When a 360 nF air capacitor is connected to a power supply, the energy stored in the capacitor is 1.85 x 10-5 J. While the capacitor is kept connected to the power supply, a slab of dielectric is inserted that completely fills the space between the plates. This increases the stored energy by 2.32 x 10-5 J. (a) What is the potential difference between the capacitor plates

Answer 1

Answer:

(a) Approximately $10.1\; {\rm V}$.

Explanation:

Let $C$ denote the capacitance of a capacitor. Let $V$ be the potential difference (voltage) between the two plates of this capacitor. The energy $E$ stored in this capacitor would be:

$\displaystyle E = \frac{1}{2}\, C\, (V^{2})$.

Rearrange this equation to find an expression for the potential difference $V$ in terms of capacitance $C$ and energy $E$:

$\begin{aligned}V^{2} &= \frac{2\, E}{C} \end{aligned}$.

$\begin{aligned}V &= \sqrt{\frac{2\, E}{C}} \end{aligned}$

The capacitance $C$ of this capacitor is given in nanofarads. Convert that unit to standard unit (farads):

$\begin{aligned}C &= 360\; {\rm nF} \\ &= 360\; {\rm nF} \times \frac{1\; {\rm F}}{10^{9}\; {\rm nF}} \\ &= 3.60 \times 10^{-7}\; {\rm F}\end{aligned}$.

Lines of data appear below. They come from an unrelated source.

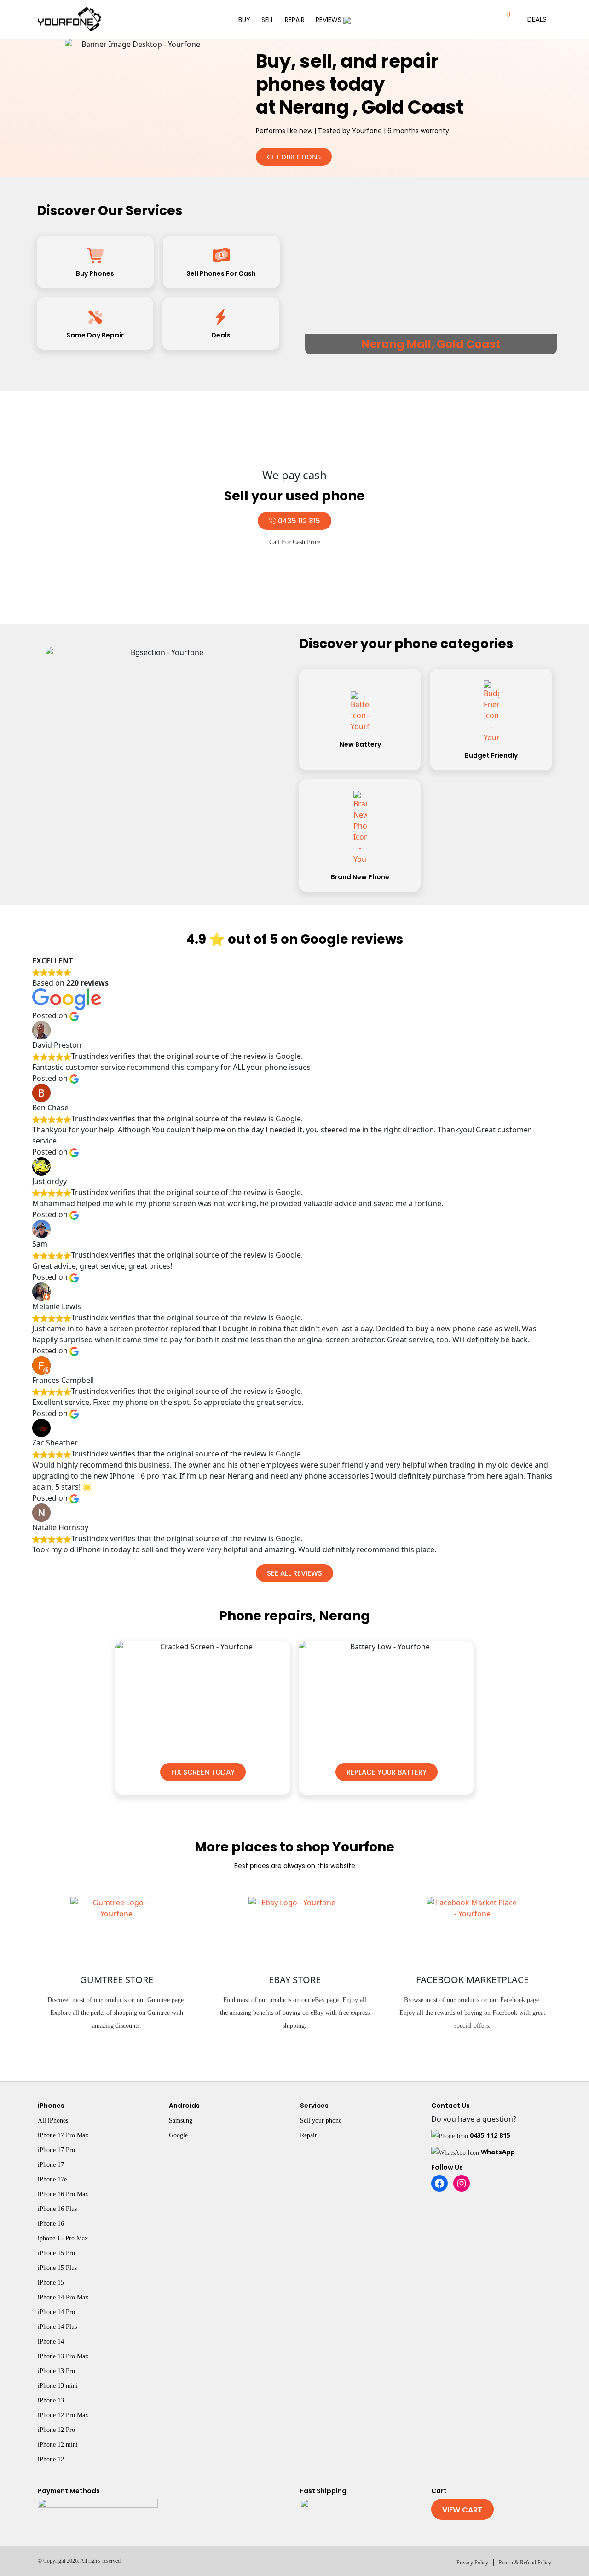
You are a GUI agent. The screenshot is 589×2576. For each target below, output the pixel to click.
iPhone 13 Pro (56, 2370)
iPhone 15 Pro (56, 2253)
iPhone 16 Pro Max (63, 2194)
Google (178, 2135)
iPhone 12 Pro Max (63, 2415)
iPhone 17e (52, 2179)
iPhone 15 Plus (57, 2267)
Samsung (180, 2120)
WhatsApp (498, 2151)
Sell (267, 19)
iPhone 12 (51, 2459)
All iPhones (53, 2120)
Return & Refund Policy (524, 2562)
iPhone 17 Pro (56, 2150)
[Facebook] (439, 2183)
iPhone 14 (51, 2341)
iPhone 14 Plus (57, 2326)
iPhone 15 (51, 2282)
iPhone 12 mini (58, 2444)
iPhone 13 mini (58, 2385)
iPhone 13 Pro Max (63, 2356)
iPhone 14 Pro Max (63, 2297)
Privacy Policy (472, 2562)
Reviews (329, 19)
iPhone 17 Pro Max (63, 2135)
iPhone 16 (51, 2223)
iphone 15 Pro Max (63, 2238)
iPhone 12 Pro (56, 2429)
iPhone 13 (51, 2400)
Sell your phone (320, 2120)
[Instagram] (461, 2183)
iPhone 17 (51, 2164)
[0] (499, 19)
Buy (244, 19)
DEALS (537, 19)
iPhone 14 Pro (56, 2312)
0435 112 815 (490, 2135)
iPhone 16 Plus (57, 2208)
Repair (295, 19)
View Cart (462, 2510)
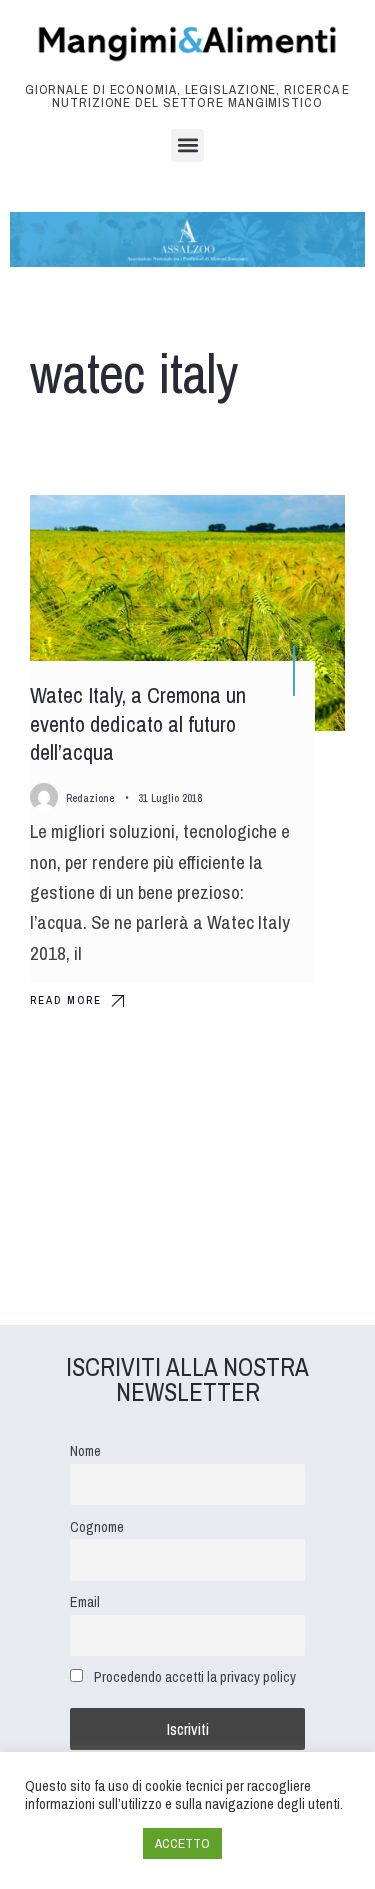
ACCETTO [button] (182, 1843)
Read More (66, 1000)
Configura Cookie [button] (79, 1844)
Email (85, 1601)
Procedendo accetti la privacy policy (195, 1676)
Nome (85, 1450)
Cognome (97, 1526)
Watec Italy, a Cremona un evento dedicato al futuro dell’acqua (138, 723)
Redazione (90, 798)
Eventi (301, 528)
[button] (187, 145)
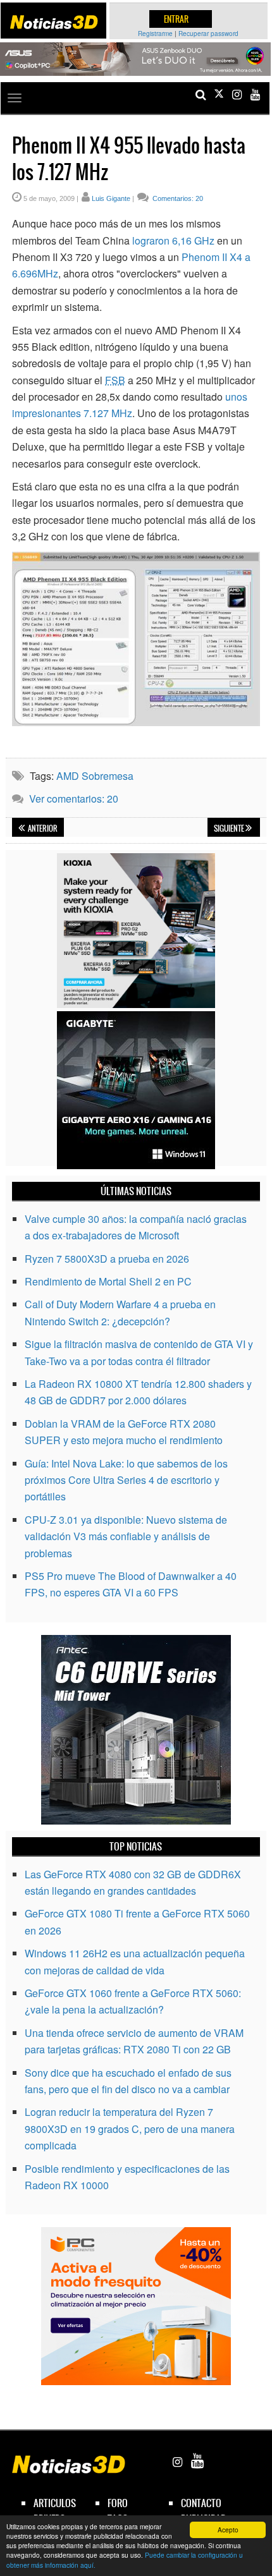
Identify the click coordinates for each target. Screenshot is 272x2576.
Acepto (228, 2529)
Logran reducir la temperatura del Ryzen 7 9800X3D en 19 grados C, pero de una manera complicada (130, 2129)
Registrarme (155, 33)
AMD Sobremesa (94, 776)
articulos (55, 2503)
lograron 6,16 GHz (173, 240)
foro (118, 2503)
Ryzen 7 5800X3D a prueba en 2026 (107, 1258)
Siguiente (229, 828)
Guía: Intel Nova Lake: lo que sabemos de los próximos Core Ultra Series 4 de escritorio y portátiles (126, 1480)
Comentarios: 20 (177, 198)
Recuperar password (208, 33)
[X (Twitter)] (219, 94)
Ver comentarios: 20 (73, 798)
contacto (201, 2503)
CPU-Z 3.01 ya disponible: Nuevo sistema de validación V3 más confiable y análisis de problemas (126, 1536)
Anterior (42, 828)
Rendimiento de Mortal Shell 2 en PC (108, 1281)
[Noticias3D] (54, 22)
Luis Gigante (111, 198)
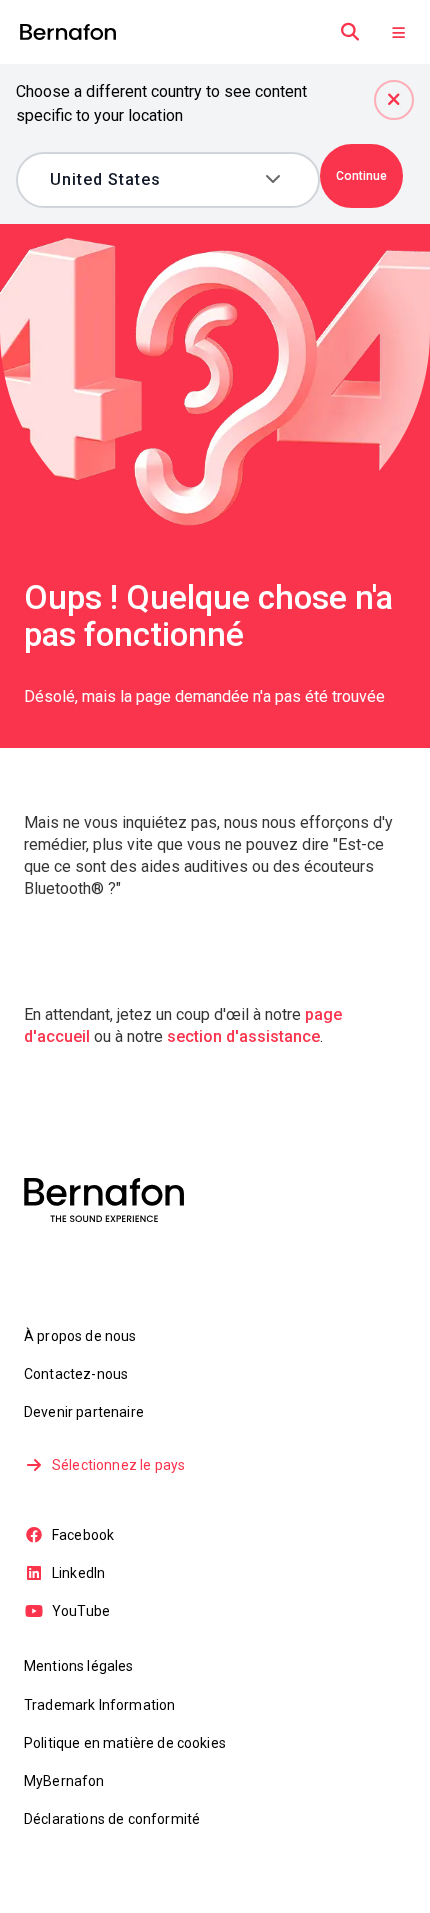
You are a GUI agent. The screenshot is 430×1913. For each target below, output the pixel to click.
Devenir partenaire (84, 1412)
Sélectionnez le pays (118, 1465)
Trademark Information (99, 1705)
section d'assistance (243, 1036)
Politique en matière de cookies (125, 1743)
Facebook (83, 1535)
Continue (361, 176)
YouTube (81, 1611)
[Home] (68, 32)
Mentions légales (79, 1666)
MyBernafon (64, 1781)
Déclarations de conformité (112, 1819)
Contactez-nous (76, 1374)
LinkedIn (78, 1573)
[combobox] (153, 180)
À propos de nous (80, 1336)
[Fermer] (394, 100)
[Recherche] (350, 32)
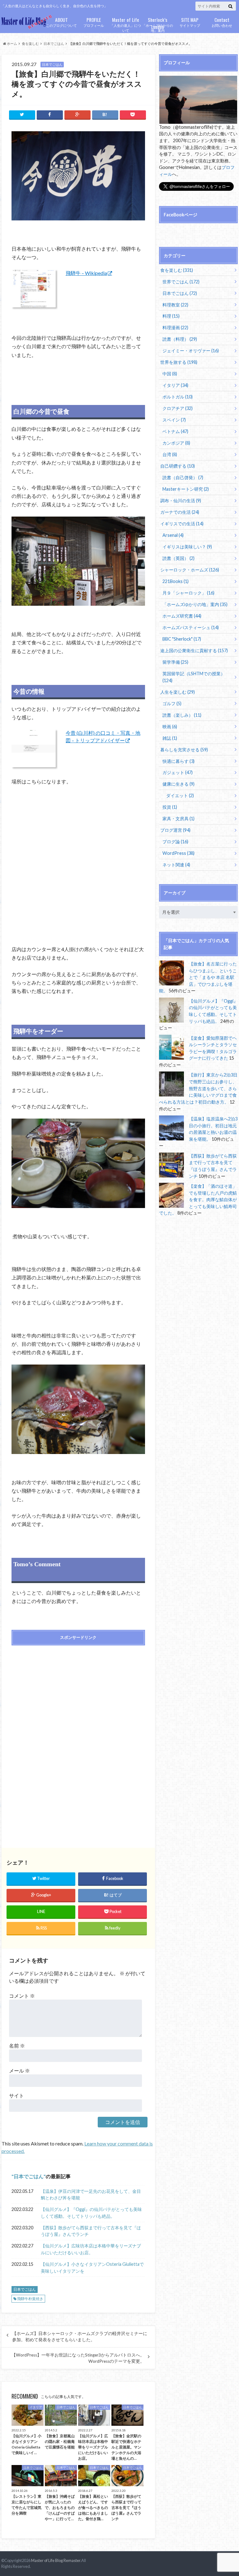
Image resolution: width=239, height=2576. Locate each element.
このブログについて (61, 21)
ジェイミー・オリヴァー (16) (190, 350)
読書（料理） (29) (179, 339)
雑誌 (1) (169, 738)
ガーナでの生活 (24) (179, 512)
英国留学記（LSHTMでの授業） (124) (193, 677)
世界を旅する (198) (178, 362)
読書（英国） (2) (178, 558)
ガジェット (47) (177, 772)
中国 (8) (169, 373)
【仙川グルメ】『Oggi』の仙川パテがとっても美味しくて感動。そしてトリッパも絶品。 (91, 2213)
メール (19, 2070)
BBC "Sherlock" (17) (181, 639)
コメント (22, 1996)
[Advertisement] (78, 1695)
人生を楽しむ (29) (177, 692)
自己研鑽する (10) (177, 466)
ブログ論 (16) (175, 841)
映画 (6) (169, 726)
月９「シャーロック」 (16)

Given that the energy stored in this capacitor is $E = 1.85 \times 10^{-5}\; {\rm J}$, the potential difference across the capacitor plates would be:

$\begin{aligned}V &= \sqrt{\frac{2 \times 1.85 \times 10^{-5}\; {\rm J}}{3.60 \times 10^{-7}\; {\rm F}}} \\ &\approx 10.1\; {\rm V}\end{aligned}$.